• **WHAT THE EXERCISE ASKS**
Each line of the records needs to come back exactly as written.

----------------------------------------

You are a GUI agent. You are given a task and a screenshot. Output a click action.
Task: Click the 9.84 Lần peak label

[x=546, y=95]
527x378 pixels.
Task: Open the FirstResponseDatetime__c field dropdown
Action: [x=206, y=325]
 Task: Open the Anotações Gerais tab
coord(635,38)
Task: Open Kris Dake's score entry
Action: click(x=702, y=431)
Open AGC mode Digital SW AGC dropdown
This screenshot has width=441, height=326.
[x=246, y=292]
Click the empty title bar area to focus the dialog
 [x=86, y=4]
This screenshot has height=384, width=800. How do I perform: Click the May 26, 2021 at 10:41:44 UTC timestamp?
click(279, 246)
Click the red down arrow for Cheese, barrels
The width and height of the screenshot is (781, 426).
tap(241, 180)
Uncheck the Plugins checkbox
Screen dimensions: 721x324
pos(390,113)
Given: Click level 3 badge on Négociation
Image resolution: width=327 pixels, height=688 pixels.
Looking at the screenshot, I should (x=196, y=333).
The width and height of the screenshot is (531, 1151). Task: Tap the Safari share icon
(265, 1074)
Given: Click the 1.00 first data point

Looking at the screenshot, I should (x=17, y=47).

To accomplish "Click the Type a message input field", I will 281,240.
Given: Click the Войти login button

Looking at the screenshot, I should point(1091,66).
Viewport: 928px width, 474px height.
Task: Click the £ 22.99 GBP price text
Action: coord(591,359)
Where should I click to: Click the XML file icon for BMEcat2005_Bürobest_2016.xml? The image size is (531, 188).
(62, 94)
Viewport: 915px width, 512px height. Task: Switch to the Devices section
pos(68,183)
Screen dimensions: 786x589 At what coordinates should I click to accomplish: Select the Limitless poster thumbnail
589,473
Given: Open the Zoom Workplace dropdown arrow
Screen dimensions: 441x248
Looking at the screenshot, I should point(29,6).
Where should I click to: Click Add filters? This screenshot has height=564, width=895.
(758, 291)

----------------------------------------

• **RESULT**
You are a GUI agent. You are given a task and a screenshot. Output a click action.
Task: Click the 9.84 Lần peak label

[x=546, y=95]
527x378 pixels.
Task: Open the FirstResponseDatetime__c field dropdown
Action: [x=206, y=325]
 Task: Open the Anotações Gerais tab
coord(635,38)
Task: Open Kris Dake's score entry
Action: click(x=702, y=431)
Open AGC mode Digital SW AGC dropdown
This screenshot has width=441, height=326.
[x=246, y=292]
Click the empty title bar area to focus the dialog
 [x=86, y=4]
This screenshot has height=384, width=800. How do I perform: Click the May 26, 2021 at 10:41:44 UTC timestamp?
click(279, 246)
Click the red down arrow for Cheese, barrels
The width and height of the screenshot is (781, 426).
tap(241, 180)
Uncheck the Plugins checkbox
Screen dimensions: 721x324
pos(390,113)
Given: Click level 3 badge on Négociation
Image resolution: width=327 pixels, height=688 pixels.
Looking at the screenshot, I should (x=196, y=333).
The width and height of the screenshot is (531, 1151). Task: Tap the Safari share icon
(265, 1074)
Given: Click the 1.00 first data point

Looking at the screenshot, I should (x=17, y=47).

To accomplish "Click the Type a message input field", I will 281,240.
Given: Click the Войти login button

Looking at the screenshot, I should point(1091,66).
Viewport: 928px width, 474px height.
Task: Click the £ 22.99 GBP price text
Action: coord(591,359)
Where should I click to: Click the XML file icon for BMEcat2005_Bürobest_2016.xml? The image size is (531, 188).
(62, 94)
Viewport: 915px width, 512px height. Task: Switch to the Devices section
pos(68,183)
Screen dimensions: 786x589 At what coordinates should I click to accomplish: Select the Limitless poster thumbnail
589,473
Given: Open the Zoom Workplace dropdown arrow
Screen dimensions: 441x248
Looking at the screenshot, I should point(29,6).
Where should I click to: Click Add filters? This screenshot has height=564, width=895.
(758, 291)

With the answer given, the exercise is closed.